Battered beach-access ramp may be moved

Damage to the St Clair access ramp, which occurred following heavy seas earlier this month. Photo...
Damage to the St Clair access ramp, which occurred following heavy seas earlier this month. Photo by Stephen Jaquiery.
Major changes may be in store for a ramp and staircase at Dunedin's St Clair Beach, facilities which have had repeated failures in the face of heavy seas.

Dunedin community life general manager Graeme Hall said the ramp might be shifted further down the Esplanade towards Middle Beach, once councillors had made a decision on its future.

And with extensive research on the troublesome coastline recently, any decision made should be based on better information.

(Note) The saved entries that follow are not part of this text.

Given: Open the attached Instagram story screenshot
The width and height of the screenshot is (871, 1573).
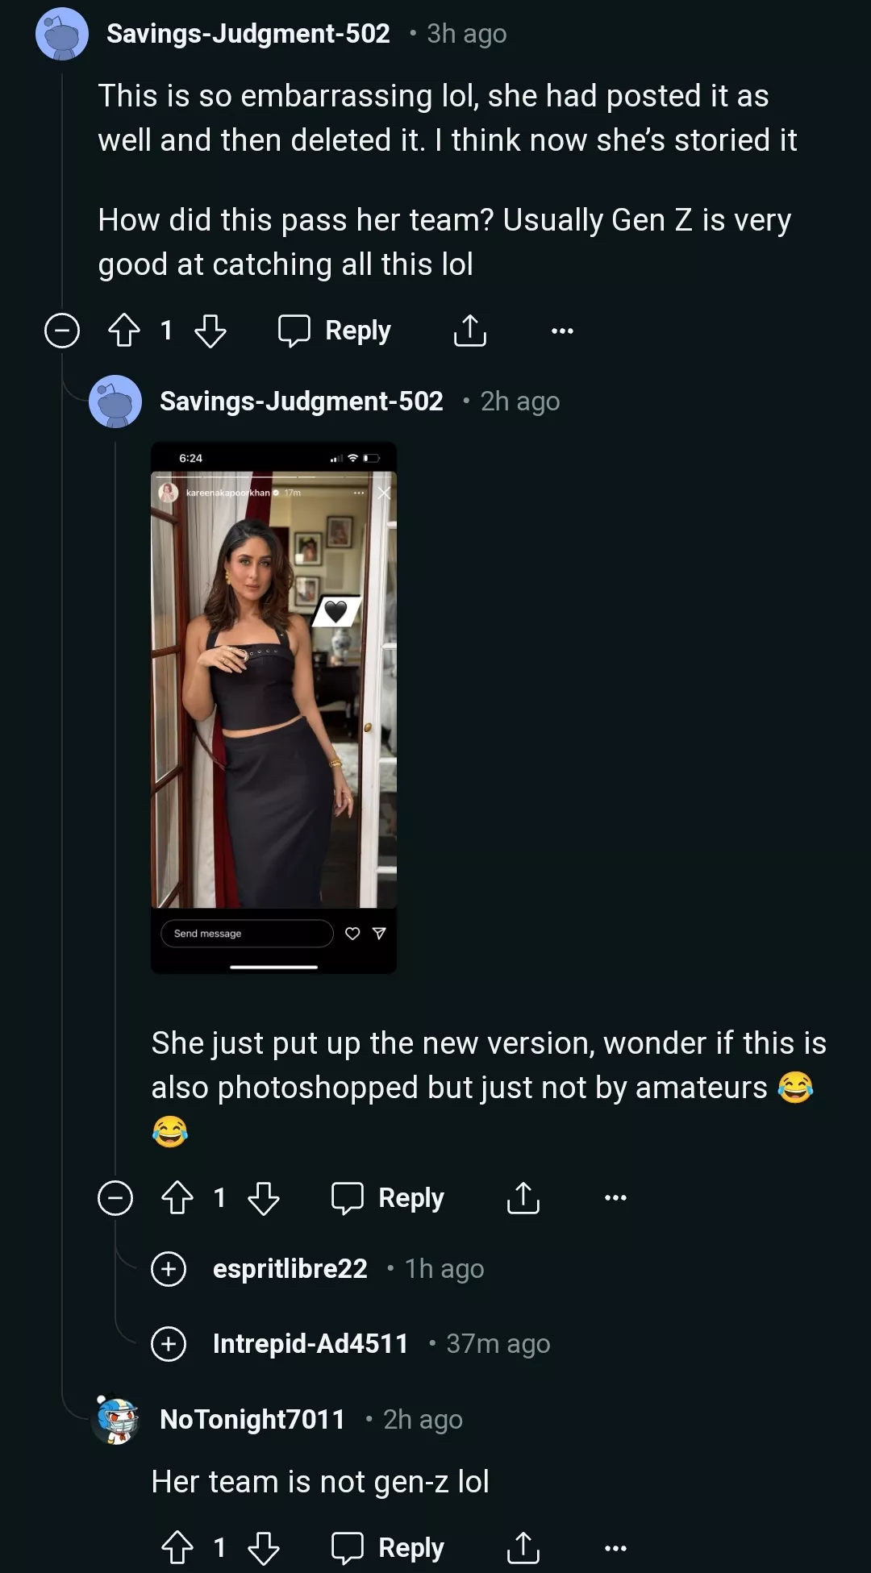Looking at the screenshot, I should point(274,707).
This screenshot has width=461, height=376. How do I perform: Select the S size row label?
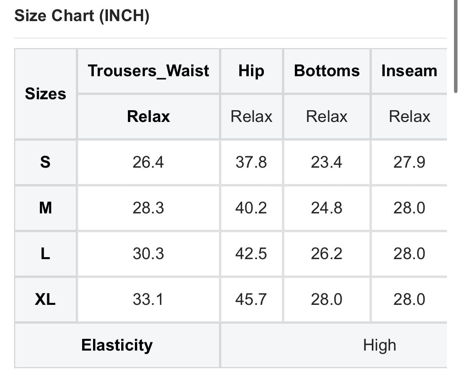(45, 162)
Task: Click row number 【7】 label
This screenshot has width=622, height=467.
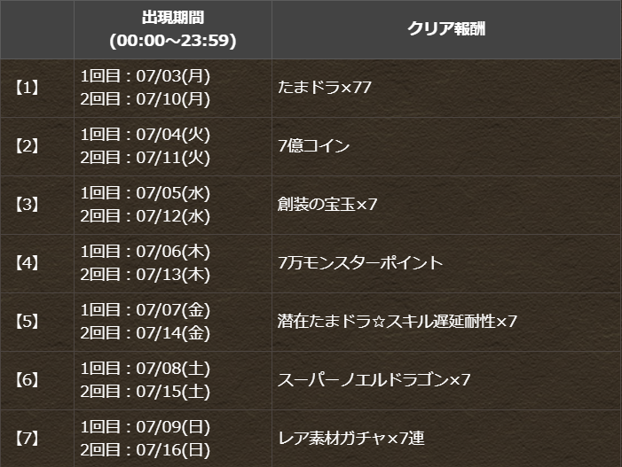Action: (x=27, y=439)
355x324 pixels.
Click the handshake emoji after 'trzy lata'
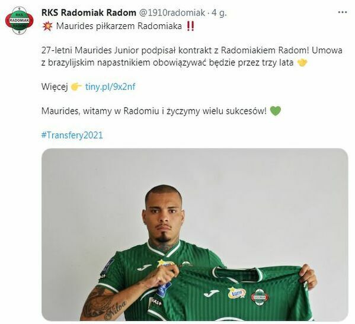coord(302,63)
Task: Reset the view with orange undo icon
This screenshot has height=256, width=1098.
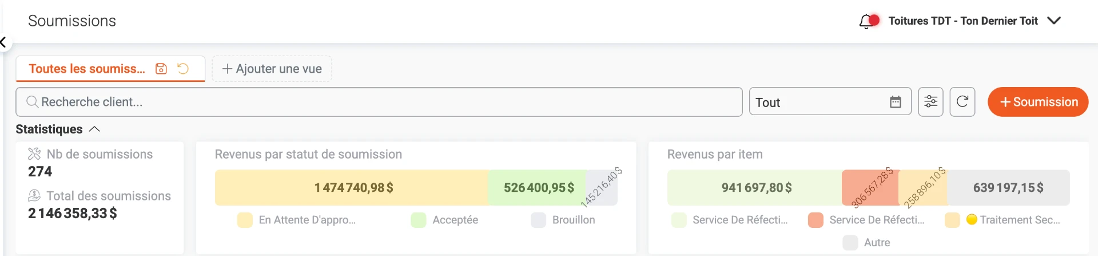Action: (x=183, y=69)

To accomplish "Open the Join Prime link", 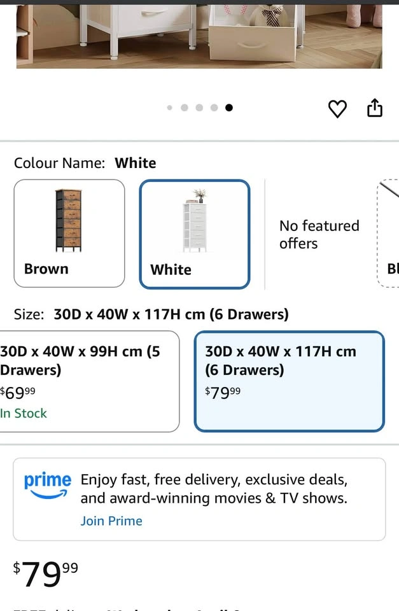I will (111, 521).
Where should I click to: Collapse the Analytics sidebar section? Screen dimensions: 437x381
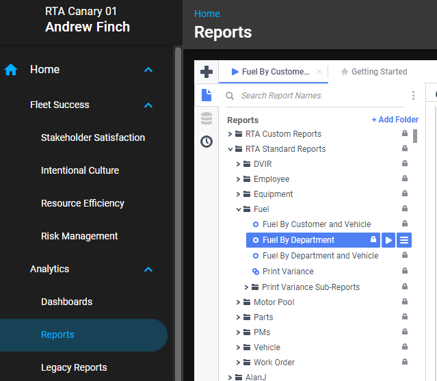pyautogui.click(x=148, y=270)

Mr Hall is writing a report on the future of the ramp and staircase, after the ramp failed earlier this month - the third time since the sea wall was built in 2004.

Council staff acted to keep the public safe by closing access. It has remained closed.

The damage followed rough seas that scoured sand from Tomahawk Beach and forced the council to shore up dunes at Middle Beach and disconnect electricity to lights at Kettle Park after sand hills were cut to within metres of the sportsground's light poles.

At St Clair, the ramp's concrete cracked, and steel reinforcing rods were exposed.

Asked about the likely contents of his report, Mr Hall said while sea walls at St Clair had historically had problems, the new wall itself had handled all the sea had thrown at it since it was established in 2004.

The ramp and the nearby staircase, however, had been a problem, he said.

Mr Hall said he had been writing a report on the history of the issue, dealing with engineering, insurance and guarantees, when the latest damage occurred.

After the recent damage the council would attempt to discover who was responsible for the constructions unable to stand the force of the sea.

Design consultant Duffill Watts and King and construction company Naylor Love agreed to strengthen and repair the ramp and staircase at no cost to the council when the facilities were replaced in 2007.

Mr Hall said it had been known since that time that the position and construction of the ramp was "not ideal" for the sea conditions in the area.

At the same time as the ramp and stair issues, the council had been dealing with erosion as a separate matter, and it was sensible to wait until reports, like the recently released Tonkin and Taylor report on coastal erosion, before making decisions.

"Whatever solutions come up, we will have a greater understanding of the beach than we have had previously," Mr Hall said.

Asked if the council had to provide the ramp for disability access, he said the council had the opportunity in the past to get a government exemption from having disability access at the beach, but had not followed that route.

The report will go before the next community development committee meeting on November 30.